The costs for the ICRS are being calculated as part of the on-going procurement and financial management processes within the SR 02 envelope.
Exact costs are subject to current procurement negotiations. Due to commercial confidentiality and sensitivity, it would not be in the public interest to reveal the details of the negotiations and the potential costs.
The content of the ICRS databases will be generated initially from information already held within NHS systems. This process will be undertaken by local service providers as part of the initial implementation phase during 2004.
The ICRS is not about entering historical data but about improving the capture, use and quality of current data and future support to patient care.
Chris Grayling: To ask the Secretary of State for Health if he will place in the Library the definition of the requirements for potential vendors of the NHS Integrated Care System. [134285]
Mr. Hutton: The initial output based specification for the integrated care record service was published in May 2003 and a revised and updated version providing refinements to the specification was published in August 2003.
These had been previously issued to short-listed suppliers to enable them to submit proposals in the national information technology programme procurement process and made available on the Department's website at www.doh.gov.uk/ipu/programme/index.htm.
Copies of both documents will be placed in the Library, but it must be noted that this document is a dynamic set of requirements and specifications that is subject to on-going review and updating.
30 Oct 2003 : Column 359W
Chris Grayling: To ask the Secretary of State for Health whether patients will be required to contribute to the cost of creating their electronic patient records on the NHS Integrated Care System. [134286]
Mr. Hutton: Patients will not be required to contribute towards the costs of their records on the integrated care records service.
Chris Grayling: To ask the Secretary of State for Health what discussions he had with outside bodies (a) in the UK and (b) abroad about the introduction of an integrated care records system. [134357]
Mr. Hutton: Discussions have taken place with numerous stakeholders across Government Departments and the national health service through Royal Colleges, the NHS Confederation and other professional and representative bodies.

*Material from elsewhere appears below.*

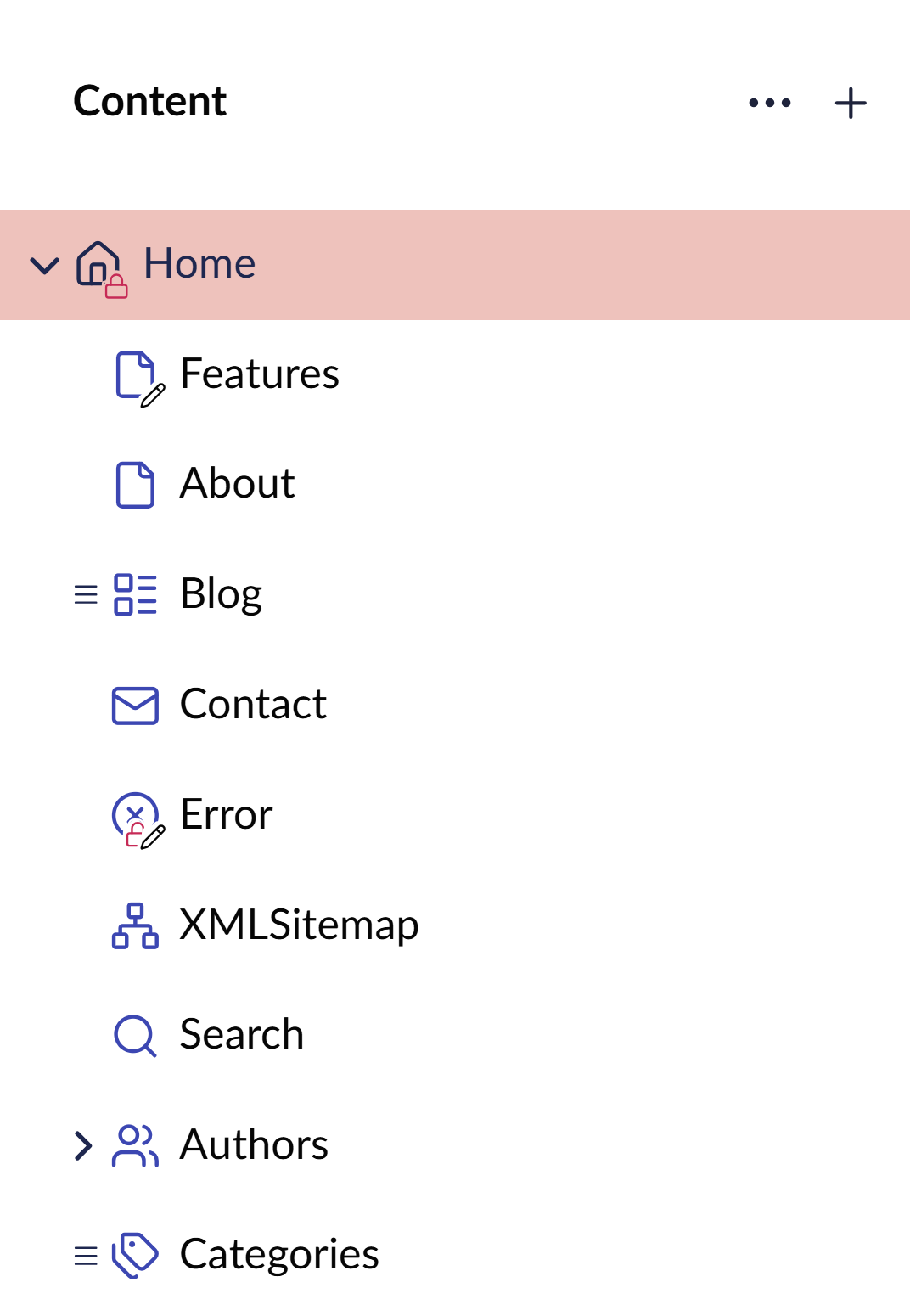Collapse the Home tree node
Image resolution: width=910 pixels, height=1316 pixels.
pyautogui.click(x=44, y=266)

The recent meetings of the national clinical advisory board and the patient advisory board are major steps to improving the direct engagement and involvement of key clinical stakeholders and patient and carer representatives.
The national clinical advisory board is chaired by Professor Peter Hutton, Chairman of the Academy of Medical Royal Colleges. It consists of representatives from some 30 branches of the health service, including general practices, consultants, nurses, dentists, health visitors, midwives and pharmacists. It will meet every three months but will carry out work in between in sub-committees, providing the national programme with structured input from health care professionals.

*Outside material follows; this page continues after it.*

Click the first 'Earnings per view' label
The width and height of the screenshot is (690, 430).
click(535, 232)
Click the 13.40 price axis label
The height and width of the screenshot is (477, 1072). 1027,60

The public advisory board is chaired by Marlene Winfield OBE, Head of Public Engagement for the national programme for information technology. The membership is made up of individuals drawn from groups such as the Patients Association, the Long-term Medical Conditions Alliance, Help the Aged, Mencap, Islington Health and Race Forum, Carers UK, the National Consumer Council and the Consumer's Association. It will initially meet every two months and will help to give detailed and structured input into the national programme.
Discussions are on-going with the health departments of Wales, Scotland and Northern Ireland. Finally we have held discussions with other jurisdictions including but not limited to the United States of America and several European countries.